Creating A Simulation - Before starting the installation process, you must know that each simulation is divided into two main components: Modeler Client & Modeler Controller. The client is responsible for displaying the network topology. In contrast, the controller sends commands & configuration updates to each device to maintain its state, which means that all simulations are client-less by default, but there are some cases where you can use a controller.

Simulation Topologies - Since each device has its configuration file, you need to manually create the initial configuration for each one. This example is based on Cisco IOS routers, which my lab uses at home since it's what I'm most familiar with, although if you want to import Juniper or even Arista configurations, then OPNET offers scripts that will do that automatically for you(located inside SDK\Scripts folder).

The first part of the simulation consists of 3 stages: 1) Defining a network topology, 2) Initializing devices with a factory default configuration & lastly, 3)Saving the simulation so we can stop working on it without losing any progress.
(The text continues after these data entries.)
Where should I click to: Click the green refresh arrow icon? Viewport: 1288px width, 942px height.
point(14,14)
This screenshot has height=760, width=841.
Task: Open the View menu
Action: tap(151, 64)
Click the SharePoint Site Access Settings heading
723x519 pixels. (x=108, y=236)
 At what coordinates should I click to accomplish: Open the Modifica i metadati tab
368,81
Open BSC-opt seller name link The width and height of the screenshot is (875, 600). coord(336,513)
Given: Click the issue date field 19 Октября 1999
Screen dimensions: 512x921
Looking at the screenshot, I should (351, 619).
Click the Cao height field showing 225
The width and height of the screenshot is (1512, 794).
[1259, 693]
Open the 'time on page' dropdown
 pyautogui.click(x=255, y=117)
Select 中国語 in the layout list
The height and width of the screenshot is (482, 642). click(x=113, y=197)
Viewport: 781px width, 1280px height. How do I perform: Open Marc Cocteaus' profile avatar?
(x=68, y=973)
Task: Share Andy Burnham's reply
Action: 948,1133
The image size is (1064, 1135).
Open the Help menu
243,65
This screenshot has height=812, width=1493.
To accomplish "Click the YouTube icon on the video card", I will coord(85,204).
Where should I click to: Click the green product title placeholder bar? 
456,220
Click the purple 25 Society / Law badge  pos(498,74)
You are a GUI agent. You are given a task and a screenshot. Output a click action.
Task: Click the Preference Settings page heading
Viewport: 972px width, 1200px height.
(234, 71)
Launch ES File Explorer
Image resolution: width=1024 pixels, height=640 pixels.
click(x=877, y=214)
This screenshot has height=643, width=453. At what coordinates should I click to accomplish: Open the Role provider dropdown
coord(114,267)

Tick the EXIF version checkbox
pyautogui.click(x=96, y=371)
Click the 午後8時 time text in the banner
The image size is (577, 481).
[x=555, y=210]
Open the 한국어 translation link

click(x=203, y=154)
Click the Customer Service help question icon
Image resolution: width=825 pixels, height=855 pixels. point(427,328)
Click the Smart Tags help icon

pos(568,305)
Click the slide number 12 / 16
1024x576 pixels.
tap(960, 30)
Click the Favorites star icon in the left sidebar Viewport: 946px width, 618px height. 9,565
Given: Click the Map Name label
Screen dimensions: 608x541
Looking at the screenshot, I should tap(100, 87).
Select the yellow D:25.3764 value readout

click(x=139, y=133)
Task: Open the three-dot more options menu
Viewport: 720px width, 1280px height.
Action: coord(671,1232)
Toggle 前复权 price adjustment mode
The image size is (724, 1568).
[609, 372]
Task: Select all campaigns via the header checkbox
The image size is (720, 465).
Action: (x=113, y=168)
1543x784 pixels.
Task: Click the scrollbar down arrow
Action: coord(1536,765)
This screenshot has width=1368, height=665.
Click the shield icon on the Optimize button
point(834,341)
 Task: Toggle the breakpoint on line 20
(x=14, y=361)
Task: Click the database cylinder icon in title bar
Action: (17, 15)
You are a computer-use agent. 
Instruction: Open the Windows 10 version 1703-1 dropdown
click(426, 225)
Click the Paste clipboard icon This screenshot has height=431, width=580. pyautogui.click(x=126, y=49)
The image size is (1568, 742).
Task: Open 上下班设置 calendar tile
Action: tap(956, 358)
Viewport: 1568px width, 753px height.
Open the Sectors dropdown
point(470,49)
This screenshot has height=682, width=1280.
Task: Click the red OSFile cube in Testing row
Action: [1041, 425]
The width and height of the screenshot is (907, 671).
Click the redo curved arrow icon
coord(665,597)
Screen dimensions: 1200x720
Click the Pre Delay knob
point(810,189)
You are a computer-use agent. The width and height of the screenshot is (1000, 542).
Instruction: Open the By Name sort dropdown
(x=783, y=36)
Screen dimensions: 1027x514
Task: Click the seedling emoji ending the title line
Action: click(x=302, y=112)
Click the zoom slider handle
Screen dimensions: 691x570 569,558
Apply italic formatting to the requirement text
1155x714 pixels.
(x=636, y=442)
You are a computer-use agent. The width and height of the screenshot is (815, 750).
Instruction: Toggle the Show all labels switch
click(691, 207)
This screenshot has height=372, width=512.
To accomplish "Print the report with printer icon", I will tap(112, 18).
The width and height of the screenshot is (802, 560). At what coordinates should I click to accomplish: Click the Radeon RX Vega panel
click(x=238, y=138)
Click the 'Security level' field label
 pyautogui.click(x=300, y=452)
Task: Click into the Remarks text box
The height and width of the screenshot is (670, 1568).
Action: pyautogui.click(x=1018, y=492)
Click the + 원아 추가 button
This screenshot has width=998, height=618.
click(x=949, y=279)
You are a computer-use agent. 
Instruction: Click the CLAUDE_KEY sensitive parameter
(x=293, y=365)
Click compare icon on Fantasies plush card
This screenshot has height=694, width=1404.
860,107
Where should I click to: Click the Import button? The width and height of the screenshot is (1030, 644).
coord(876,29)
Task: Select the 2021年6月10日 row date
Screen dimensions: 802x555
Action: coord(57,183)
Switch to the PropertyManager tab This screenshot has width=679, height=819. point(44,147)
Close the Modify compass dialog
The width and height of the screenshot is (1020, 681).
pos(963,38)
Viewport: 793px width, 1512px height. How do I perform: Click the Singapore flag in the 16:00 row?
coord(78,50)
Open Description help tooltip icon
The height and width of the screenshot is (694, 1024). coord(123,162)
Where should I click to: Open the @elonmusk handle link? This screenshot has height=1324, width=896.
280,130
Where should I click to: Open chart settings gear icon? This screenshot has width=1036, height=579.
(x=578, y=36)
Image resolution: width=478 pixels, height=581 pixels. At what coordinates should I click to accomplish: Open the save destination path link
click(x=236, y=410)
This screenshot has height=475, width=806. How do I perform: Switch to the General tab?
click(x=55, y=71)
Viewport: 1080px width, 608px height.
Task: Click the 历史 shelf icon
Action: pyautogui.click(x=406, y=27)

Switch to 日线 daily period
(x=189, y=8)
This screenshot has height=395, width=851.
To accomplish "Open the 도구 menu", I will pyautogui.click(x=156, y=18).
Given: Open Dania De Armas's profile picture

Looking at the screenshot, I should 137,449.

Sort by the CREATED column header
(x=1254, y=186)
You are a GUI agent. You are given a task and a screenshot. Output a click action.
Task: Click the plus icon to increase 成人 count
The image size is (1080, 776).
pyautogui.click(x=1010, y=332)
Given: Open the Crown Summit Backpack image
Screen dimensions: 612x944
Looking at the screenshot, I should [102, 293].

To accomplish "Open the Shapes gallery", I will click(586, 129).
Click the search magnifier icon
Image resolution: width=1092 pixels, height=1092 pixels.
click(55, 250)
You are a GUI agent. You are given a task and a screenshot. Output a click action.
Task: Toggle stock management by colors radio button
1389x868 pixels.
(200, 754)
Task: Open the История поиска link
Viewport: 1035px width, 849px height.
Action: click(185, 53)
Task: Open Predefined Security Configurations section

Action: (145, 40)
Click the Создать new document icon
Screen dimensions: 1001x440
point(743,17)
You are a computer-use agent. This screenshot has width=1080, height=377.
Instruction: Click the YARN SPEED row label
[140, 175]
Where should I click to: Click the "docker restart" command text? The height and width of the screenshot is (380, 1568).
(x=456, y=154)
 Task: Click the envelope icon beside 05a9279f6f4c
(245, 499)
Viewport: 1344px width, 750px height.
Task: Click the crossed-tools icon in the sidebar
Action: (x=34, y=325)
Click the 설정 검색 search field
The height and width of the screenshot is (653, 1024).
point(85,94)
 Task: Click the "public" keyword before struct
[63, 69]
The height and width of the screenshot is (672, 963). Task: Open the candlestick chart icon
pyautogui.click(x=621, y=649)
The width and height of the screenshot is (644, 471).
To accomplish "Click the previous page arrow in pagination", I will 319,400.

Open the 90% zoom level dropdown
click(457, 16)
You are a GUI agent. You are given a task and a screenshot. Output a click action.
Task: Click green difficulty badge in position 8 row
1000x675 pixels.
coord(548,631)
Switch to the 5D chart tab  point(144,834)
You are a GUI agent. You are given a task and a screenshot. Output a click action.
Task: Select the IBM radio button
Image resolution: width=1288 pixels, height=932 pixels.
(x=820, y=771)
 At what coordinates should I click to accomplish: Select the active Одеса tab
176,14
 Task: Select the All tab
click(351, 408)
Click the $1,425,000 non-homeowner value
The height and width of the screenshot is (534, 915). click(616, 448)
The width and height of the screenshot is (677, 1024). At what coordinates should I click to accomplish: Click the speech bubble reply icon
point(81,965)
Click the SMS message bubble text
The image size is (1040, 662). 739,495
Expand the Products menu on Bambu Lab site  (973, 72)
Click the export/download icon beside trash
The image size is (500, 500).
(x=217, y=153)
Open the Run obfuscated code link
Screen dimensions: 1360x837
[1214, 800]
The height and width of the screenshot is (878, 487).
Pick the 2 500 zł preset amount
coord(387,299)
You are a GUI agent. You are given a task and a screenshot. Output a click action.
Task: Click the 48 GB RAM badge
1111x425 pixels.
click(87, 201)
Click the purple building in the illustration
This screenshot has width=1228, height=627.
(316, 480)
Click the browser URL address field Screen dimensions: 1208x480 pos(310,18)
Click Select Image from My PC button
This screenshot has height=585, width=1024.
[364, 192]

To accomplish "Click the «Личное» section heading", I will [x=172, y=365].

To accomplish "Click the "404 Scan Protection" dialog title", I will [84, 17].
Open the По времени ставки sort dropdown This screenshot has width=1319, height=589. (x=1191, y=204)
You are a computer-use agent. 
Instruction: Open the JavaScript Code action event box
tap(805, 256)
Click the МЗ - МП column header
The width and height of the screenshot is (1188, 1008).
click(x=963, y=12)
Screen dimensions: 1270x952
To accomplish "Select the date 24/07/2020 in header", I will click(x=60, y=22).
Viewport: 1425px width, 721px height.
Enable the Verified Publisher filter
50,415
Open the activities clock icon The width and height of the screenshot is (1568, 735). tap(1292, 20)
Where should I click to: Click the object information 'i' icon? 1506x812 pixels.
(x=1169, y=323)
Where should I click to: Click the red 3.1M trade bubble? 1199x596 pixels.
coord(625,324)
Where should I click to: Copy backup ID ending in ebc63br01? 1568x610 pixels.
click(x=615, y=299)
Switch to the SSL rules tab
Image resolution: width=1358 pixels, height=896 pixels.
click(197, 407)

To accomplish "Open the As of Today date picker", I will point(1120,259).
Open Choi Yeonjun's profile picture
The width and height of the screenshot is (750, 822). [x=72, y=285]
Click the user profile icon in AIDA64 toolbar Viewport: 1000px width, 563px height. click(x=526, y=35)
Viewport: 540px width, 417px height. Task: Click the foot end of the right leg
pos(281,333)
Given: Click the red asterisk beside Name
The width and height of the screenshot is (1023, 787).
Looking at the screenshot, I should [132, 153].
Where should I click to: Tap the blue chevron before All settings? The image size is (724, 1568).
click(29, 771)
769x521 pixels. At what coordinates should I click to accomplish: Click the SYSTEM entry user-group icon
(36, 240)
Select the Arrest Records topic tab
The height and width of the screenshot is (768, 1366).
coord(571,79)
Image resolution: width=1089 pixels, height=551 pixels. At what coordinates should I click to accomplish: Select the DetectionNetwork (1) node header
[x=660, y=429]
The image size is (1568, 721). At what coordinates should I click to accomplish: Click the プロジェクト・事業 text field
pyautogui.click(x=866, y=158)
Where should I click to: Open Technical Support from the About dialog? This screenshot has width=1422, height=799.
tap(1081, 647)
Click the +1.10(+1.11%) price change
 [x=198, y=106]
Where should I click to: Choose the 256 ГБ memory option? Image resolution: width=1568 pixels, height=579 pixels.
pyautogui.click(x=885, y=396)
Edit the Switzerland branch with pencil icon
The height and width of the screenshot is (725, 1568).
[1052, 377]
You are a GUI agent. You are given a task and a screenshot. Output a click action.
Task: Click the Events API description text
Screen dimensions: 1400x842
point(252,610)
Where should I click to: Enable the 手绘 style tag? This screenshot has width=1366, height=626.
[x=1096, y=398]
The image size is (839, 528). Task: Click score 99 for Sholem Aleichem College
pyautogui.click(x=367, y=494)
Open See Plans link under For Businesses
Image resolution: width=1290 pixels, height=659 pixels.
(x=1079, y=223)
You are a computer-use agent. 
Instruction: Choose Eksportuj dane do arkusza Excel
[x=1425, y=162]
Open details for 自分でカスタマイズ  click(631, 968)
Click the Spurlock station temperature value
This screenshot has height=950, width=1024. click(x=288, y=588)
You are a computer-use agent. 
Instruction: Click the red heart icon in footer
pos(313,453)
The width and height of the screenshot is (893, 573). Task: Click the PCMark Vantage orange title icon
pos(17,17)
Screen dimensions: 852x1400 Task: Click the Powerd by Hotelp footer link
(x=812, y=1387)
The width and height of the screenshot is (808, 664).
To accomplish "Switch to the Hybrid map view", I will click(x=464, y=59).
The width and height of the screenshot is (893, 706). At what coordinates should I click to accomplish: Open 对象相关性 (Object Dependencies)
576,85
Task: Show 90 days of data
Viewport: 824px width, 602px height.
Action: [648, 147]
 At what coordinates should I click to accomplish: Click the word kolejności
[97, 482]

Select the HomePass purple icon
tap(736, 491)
Network Topology - To define a network topology, you need to use the Network Layout utility, which is located inside the OPNET Modeler directory, and each one brings up a window that's used to select/add virtual links & devices into the simulation:

Making sure that I don't break anything by mistake, meaning that I can remove it later on during troubleshooting, I'll start by removing all links between routers since we're going to build this from scratch:

Initializing Routers - This step is only required if you want to bring up a device using a specific configuration or factory default state since otherwise they will come up as 'DOWN.' Still, there are cases where you might want them disabled, for example, after doing some testing to see which one is causing a DoS attack or even PDoS so if you want to have control over this then bring up the configuration window and click on 'Define from script...' from its menu:

Configure devices - The final step consists of importing a device into the simulation by first connecting it to a pre-existing link, configuring its interface(s), setting its hostname & running the initial configuration script. Start by running the import wizard for each router which can be accessed inside OPNET Modeler's directory, and select your specific model from the drop-down list:

After clicking next, you must choose where to save your network topology file, which will store all relevant information about your simulation as links between devices, what ports they're connected to(Network Layout utility) & finally, the device's configuration file, which is an XML-based format usually containing multiple network statements:

After clicking next, you'll be asked to select your router model from a drop-down list, giving it a description and remembering what interfaces/ports you need for the simulation to work successfully:

Before we can start using Cisco IOS devices inside OPNET, we must install TFTP Server because IOS uses TFTP to download its initial configuration when booting. Suppose everything goes well, then the next time you bring up a virtual router without specifying any specific configs. In that case, it will use the default startup-config stored inside your configured TFTP server directory.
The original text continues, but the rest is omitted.